* **WHAT YOU SHOULD DO**
Transcribe the entries below without alteration.

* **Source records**
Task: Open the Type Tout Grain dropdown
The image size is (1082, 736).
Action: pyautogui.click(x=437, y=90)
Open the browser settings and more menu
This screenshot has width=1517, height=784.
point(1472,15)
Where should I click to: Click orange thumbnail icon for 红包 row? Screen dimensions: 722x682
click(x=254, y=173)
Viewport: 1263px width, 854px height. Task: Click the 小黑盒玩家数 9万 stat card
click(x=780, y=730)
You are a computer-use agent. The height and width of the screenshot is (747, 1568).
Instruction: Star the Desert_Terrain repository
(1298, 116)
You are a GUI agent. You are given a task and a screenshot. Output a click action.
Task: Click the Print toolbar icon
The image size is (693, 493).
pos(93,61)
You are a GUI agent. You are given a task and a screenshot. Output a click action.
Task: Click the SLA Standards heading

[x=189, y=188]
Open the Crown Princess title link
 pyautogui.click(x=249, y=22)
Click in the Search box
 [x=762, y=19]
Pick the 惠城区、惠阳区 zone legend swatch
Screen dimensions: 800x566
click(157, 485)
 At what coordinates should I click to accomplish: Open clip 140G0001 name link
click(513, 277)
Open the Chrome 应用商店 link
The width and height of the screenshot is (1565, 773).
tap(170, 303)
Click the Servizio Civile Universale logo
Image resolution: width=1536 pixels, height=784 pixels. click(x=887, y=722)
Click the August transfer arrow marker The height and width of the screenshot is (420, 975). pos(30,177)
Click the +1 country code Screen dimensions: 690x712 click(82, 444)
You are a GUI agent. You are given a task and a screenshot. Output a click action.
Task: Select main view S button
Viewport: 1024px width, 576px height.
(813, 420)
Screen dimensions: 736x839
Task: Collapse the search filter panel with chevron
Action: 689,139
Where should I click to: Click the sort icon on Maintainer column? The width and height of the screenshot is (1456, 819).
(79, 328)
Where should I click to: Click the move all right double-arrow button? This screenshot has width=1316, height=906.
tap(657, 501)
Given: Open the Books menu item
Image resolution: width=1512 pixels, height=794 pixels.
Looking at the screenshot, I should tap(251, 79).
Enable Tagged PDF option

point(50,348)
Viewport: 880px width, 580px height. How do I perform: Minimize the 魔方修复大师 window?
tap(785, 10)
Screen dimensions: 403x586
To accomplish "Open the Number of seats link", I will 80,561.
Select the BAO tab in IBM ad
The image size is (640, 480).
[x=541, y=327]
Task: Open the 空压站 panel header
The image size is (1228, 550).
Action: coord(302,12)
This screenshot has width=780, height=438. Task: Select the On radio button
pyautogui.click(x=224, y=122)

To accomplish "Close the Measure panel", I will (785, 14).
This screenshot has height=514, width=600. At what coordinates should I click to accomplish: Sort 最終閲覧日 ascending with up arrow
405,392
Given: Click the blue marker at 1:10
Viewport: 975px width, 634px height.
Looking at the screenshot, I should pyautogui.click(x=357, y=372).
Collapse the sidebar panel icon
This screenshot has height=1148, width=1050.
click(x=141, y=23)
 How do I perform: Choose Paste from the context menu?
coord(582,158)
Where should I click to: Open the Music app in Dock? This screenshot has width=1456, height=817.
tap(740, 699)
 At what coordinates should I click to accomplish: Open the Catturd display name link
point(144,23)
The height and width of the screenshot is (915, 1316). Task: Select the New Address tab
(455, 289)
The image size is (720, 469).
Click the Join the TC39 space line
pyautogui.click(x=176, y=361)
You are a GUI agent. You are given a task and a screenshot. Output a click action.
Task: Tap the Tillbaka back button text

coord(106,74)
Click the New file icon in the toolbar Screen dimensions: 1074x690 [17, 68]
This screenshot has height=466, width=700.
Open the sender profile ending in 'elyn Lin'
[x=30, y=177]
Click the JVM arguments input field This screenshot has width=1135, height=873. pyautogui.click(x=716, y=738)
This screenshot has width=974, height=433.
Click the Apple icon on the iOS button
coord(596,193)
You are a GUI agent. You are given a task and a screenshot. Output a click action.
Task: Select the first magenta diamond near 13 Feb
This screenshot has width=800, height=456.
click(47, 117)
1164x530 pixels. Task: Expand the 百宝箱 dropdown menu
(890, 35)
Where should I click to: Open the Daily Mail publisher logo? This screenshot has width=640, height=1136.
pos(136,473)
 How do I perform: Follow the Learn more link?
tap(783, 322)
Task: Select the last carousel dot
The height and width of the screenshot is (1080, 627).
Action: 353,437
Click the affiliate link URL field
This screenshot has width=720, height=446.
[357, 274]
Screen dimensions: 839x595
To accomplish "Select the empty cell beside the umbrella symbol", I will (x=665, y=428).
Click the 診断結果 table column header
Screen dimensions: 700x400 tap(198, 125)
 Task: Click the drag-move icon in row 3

* **ANSWER SPACE**
Task: Open the Type Tout Grain dropdown
The image size is (1082, 736).
Action: pyautogui.click(x=437, y=90)
Open the browser settings and more menu
This screenshot has width=1517, height=784.
point(1472,15)
Where should I click to: Click orange thumbnail icon for 红包 row? Screen dimensions: 722x682
click(x=254, y=173)
Viewport: 1263px width, 854px height. Task: Click the 小黑盒玩家数 9万 stat card
click(x=780, y=730)
You are a computer-use agent. The height and width of the screenshot is (747, 1568).
Instruction: Star the Desert_Terrain repository
(1298, 116)
You are a GUI agent. You are given a task and a screenshot. Output a click action.
Task: Click the Print toolbar icon
The image size is (693, 493).
pos(93,61)
You are a GUI agent. You are given a task and a screenshot. Output a click action.
Task: Click the SLA Standards heading

[x=189, y=188]
Open the Crown Princess title link
 pyautogui.click(x=249, y=22)
Click in the Search box
 [x=762, y=19]
Pick the 惠城区、惠阳区 zone legend swatch
Screen dimensions: 800x566
click(157, 485)
 At what coordinates should I click to accomplish: Open clip 140G0001 name link
click(513, 277)
Open the Chrome 应用商店 link
The width and height of the screenshot is (1565, 773).
tap(170, 303)
Click the Servizio Civile Universale logo
Image resolution: width=1536 pixels, height=784 pixels. click(x=887, y=722)
Click the August transfer arrow marker The height and width of the screenshot is (420, 975). pos(30,177)
Click the +1 country code Screen dimensions: 690x712 click(82, 444)
You are a GUI agent. You are given a task and a screenshot. Output a click action.
Task: Select main view S button
Viewport: 1024px width, 576px height.
(813, 420)
Screen dimensions: 736x839
Task: Collapse the search filter panel with chevron
Action: 689,139
Where should I click to: Click the sort icon on Maintainer column? The width and height of the screenshot is (1456, 819).
(79, 328)
Where should I click to: Click the move all right double-arrow button? This screenshot has width=1316, height=906.
tap(657, 501)
Given: Open the Books menu item
Image resolution: width=1512 pixels, height=794 pixels.
Looking at the screenshot, I should tap(251, 79).
Enable Tagged PDF option

point(50,348)
Viewport: 880px width, 580px height. How do I perform: Minimize the 魔方修复大师 window?
tap(785, 10)
Screen dimensions: 403x586
To accomplish "Open the Number of seats link", I will 80,561.
Select the BAO tab in IBM ad
The image size is (640, 480).
[x=541, y=327]
Task: Open the 空压站 panel header
The image size is (1228, 550).
Action: coord(302,12)
This screenshot has width=780, height=438. Task: Select the On radio button
pyautogui.click(x=224, y=122)

To accomplish "Close the Measure panel", I will (785, 14).
This screenshot has height=514, width=600. At what coordinates should I click to accomplish: Sort 最終閲覧日 ascending with up arrow
405,392
Given: Click the blue marker at 1:10
Viewport: 975px width, 634px height.
Looking at the screenshot, I should pyautogui.click(x=357, y=372).
Collapse the sidebar panel icon
This screenshot has height=1148, width=1050.
click(x=141, y=23)
 How do I perform: Choose Paste from the context menu?
coord(582,158)
Where should I click to: Open the Music app in Dock? This screenshot has width=1456, height=817.
tap(740, 699)
 At what coordinates should I click to accomplish: Open the Catturd display name link
point(144,23)
The height and width of the screenshot is (915, 1316). Task: Select the New Address tab
(455, 289)
The image size is (720, 469).
Click the Join the TC39 space line
pyautogui.click(x=176, y=361)
You are a GUI agent. You are given a task and a screenshot. Output a click action.
Task: Tap the Tillbaka back button text

coord(106,74)
Click the New file icon in the toolbar Screen dimensions: 1074x690 [17, 68]
This screenshot has height=466, width=700.
Open the sender profile ending in 'elyn Lin'
[x=30, y=177]
Click the JVM arguments input field This screenshot has width=1135, height=873. pyautogui.click(x=716, y=738)
This screenshot has width=974, height=433.
Click the Apple icon on the iOS button
coord(596,193)
You are a GUI agent. You are given a task and a screenshot. Output a click action.
Task: Select the first magenta diamond near 13 Feb
This screenshot has width=800, height=456.
click(47, 117)
1164x530 pixels. Task: Expand the 百宝箱 dropdown menu
(890, 35)
Where should I click to: Open the Daily Mail publisher logo? This screenshot has width=640, height=1136.
pos(136,473)
 How do I perform: Follow the Learn more link?
tap(783, 322)
Task: Select the last carousel dot
The height and width of the screenshot is (1080, 627).
Action: 353,437
Click the affiliate link URL field
This screenshot has width=720, height=446.
[357, 274]
Screen dimensions: 839x595
To accomplish "Select the empty cell beside the umbrella symbol", I will (x=665, y=428).
Click the 診断結果 table column header
Screen dimensions: 700x400 tap(198, 125)
 Task: Click the drag-move icon in row 3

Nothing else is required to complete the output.